Collected data entries
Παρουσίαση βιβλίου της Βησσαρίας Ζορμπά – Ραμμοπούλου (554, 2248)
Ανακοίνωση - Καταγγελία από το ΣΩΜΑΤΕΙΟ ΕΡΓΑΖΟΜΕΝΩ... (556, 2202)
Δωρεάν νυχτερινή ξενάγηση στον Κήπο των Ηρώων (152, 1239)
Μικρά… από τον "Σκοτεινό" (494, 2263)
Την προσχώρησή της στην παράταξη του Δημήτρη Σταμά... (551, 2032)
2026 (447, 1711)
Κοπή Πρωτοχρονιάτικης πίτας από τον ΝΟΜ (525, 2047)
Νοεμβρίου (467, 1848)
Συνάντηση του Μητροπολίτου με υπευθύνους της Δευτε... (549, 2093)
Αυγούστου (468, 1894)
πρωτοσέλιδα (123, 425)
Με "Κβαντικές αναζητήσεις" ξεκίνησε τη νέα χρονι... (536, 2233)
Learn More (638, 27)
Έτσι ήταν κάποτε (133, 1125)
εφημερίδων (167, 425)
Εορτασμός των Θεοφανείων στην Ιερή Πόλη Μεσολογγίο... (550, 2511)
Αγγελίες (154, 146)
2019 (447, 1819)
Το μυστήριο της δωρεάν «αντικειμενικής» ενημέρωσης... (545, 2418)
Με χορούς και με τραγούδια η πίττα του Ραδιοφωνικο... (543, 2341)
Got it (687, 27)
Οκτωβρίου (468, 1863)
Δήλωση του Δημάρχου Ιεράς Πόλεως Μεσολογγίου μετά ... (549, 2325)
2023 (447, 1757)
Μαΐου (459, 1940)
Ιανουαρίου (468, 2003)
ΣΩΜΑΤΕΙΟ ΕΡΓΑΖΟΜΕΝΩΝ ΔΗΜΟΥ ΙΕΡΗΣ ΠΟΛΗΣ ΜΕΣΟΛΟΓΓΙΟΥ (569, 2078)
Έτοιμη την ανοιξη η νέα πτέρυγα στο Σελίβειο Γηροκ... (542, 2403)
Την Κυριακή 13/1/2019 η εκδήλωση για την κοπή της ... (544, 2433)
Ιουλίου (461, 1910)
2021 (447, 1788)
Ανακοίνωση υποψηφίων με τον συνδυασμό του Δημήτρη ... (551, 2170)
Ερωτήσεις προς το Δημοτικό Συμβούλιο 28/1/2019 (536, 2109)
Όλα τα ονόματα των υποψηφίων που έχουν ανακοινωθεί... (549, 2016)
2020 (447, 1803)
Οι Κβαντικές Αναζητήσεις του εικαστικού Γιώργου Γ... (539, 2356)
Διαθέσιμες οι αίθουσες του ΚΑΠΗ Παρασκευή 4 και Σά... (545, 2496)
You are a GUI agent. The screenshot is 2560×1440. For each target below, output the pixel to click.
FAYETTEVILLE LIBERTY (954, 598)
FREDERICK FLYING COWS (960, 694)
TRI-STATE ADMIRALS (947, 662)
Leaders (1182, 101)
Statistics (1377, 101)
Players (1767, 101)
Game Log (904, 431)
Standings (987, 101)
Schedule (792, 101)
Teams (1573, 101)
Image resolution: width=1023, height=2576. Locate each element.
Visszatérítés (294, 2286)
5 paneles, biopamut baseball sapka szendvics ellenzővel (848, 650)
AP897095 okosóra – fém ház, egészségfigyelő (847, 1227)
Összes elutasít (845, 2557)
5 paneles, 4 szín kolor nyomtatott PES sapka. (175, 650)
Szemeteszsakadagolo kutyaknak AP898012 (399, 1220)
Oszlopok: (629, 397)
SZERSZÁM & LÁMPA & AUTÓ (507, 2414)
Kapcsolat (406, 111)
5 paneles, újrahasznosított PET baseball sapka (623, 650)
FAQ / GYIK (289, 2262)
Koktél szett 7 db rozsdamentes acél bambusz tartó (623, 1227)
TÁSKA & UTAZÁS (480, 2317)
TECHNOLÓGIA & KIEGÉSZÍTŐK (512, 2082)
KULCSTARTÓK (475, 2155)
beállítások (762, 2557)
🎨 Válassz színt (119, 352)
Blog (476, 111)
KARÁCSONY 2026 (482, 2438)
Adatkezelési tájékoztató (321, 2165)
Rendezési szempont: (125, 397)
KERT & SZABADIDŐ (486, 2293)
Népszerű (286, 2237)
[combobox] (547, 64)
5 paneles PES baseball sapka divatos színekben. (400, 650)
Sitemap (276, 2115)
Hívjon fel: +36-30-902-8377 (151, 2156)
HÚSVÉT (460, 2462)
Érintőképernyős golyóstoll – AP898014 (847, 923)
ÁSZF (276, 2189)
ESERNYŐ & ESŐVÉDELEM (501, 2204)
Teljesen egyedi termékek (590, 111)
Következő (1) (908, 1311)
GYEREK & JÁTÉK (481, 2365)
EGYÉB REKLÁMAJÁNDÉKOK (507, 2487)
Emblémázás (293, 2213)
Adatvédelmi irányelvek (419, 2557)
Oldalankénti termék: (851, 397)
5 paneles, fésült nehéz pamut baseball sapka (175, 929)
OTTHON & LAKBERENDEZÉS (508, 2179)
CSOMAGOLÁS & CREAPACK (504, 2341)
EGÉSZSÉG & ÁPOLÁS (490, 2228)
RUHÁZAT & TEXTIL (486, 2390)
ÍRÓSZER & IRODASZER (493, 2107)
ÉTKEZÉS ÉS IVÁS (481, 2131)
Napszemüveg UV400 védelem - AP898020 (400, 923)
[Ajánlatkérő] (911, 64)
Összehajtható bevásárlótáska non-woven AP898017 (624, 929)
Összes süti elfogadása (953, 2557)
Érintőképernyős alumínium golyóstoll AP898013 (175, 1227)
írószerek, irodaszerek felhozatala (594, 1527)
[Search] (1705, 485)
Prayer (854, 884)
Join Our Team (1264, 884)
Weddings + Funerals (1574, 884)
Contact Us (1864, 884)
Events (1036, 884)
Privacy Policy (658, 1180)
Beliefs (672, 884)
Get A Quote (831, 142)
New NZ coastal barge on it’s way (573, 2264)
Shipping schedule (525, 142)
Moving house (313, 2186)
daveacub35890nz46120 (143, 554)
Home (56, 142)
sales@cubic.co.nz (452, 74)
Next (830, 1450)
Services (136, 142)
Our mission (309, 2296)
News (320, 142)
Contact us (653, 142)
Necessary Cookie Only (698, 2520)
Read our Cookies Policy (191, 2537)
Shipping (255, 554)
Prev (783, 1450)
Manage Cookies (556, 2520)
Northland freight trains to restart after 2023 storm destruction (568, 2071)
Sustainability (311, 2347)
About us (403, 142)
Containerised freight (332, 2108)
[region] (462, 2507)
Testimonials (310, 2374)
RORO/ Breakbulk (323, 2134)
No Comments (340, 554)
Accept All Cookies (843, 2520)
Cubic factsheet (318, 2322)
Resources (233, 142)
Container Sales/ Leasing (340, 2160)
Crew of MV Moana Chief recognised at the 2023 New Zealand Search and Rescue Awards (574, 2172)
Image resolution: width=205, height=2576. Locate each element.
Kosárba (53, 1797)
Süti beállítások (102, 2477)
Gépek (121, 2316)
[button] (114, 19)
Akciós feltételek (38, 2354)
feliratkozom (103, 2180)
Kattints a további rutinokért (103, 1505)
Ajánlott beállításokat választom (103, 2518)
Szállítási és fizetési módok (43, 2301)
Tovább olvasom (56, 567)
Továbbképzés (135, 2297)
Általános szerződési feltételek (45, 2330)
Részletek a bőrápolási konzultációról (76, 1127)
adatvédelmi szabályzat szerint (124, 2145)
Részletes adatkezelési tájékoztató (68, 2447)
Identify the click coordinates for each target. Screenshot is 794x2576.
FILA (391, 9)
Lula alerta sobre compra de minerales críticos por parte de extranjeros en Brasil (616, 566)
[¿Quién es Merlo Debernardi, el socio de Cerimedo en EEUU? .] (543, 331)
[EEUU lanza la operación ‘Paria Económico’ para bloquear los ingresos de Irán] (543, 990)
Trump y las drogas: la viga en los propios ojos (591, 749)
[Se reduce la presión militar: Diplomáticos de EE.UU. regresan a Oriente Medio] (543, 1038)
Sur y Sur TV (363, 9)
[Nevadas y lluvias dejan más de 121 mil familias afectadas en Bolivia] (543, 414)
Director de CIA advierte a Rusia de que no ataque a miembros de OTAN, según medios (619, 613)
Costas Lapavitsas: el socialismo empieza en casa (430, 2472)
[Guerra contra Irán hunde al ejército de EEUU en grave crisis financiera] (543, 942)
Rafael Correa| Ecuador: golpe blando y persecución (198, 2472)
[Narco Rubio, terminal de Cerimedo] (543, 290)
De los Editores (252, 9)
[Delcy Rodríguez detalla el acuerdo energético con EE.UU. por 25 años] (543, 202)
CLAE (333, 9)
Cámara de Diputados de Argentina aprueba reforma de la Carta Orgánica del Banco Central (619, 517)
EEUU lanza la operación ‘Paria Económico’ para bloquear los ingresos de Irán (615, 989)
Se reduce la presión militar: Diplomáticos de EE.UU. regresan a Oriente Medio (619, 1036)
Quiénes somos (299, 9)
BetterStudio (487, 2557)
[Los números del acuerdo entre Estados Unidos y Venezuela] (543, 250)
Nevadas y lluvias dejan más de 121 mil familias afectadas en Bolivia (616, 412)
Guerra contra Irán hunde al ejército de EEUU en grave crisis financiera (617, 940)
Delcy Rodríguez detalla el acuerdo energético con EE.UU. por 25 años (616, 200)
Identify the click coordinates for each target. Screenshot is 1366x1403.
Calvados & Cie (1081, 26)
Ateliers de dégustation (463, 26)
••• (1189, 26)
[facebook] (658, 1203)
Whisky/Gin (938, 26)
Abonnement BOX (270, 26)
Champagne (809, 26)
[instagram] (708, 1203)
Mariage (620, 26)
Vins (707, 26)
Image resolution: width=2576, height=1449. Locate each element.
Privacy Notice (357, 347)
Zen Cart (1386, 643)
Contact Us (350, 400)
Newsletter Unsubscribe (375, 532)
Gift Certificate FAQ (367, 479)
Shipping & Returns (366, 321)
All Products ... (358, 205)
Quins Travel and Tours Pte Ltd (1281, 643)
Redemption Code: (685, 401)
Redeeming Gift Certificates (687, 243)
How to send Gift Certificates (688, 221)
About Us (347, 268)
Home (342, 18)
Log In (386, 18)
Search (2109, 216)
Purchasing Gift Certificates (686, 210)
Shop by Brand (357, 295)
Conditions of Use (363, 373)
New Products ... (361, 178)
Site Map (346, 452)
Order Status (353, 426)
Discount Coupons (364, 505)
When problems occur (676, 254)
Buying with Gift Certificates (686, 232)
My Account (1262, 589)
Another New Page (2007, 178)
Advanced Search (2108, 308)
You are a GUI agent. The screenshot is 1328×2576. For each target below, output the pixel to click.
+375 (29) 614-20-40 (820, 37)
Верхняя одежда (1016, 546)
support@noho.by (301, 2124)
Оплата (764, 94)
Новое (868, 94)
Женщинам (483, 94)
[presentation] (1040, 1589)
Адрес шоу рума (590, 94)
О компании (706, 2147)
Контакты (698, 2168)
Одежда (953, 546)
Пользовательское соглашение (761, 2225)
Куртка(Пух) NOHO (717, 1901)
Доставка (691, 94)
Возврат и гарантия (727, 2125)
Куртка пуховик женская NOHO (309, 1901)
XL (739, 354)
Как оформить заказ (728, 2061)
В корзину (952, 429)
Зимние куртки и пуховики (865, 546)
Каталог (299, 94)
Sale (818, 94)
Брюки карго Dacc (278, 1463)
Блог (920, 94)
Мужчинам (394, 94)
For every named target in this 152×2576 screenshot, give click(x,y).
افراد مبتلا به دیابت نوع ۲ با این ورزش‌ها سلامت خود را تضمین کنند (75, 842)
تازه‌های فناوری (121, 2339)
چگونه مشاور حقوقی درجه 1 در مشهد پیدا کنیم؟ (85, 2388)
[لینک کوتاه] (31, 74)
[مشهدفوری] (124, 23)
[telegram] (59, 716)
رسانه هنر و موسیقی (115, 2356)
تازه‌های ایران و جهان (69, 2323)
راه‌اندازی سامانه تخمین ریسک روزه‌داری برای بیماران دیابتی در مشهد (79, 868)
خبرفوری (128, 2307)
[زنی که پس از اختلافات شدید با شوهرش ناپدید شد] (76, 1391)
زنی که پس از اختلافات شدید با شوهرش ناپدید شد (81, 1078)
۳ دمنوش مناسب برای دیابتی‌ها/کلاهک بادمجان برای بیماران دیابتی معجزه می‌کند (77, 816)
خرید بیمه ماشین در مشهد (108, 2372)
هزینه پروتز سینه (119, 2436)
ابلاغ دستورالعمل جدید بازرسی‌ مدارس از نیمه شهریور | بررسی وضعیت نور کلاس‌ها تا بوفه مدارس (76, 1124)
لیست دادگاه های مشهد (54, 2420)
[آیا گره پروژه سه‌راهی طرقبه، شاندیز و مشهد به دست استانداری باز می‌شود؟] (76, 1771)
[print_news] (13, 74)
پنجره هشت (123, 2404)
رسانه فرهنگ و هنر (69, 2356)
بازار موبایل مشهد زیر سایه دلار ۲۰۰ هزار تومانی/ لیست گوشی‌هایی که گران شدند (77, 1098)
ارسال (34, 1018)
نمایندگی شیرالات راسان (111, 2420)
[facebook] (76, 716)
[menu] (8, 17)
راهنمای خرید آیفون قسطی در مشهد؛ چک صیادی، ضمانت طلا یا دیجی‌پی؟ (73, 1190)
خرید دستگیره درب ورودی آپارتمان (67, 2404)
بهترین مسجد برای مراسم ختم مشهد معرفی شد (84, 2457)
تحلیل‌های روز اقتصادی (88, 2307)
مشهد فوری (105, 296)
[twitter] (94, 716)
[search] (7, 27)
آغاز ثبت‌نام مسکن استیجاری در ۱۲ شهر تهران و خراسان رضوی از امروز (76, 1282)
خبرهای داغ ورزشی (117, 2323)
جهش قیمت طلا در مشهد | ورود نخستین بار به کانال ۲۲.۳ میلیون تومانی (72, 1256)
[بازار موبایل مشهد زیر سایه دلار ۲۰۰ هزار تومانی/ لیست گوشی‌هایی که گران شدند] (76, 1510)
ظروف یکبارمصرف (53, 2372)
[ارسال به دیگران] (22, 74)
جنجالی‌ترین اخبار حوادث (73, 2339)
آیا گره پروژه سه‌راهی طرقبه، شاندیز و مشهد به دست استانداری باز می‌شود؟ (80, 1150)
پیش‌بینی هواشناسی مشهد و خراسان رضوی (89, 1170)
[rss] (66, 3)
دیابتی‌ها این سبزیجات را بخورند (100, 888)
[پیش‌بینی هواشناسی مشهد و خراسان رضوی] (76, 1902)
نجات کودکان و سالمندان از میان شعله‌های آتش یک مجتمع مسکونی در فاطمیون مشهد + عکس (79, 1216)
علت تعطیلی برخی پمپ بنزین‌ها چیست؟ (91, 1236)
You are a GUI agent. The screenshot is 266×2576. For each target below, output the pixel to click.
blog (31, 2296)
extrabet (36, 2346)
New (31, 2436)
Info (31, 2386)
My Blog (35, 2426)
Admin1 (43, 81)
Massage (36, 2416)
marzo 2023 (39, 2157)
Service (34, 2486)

◆ Problem description ◆
Figure out how many lines of the data above include "Delcy", then give the number and nothing more.

◆ Result ◆
2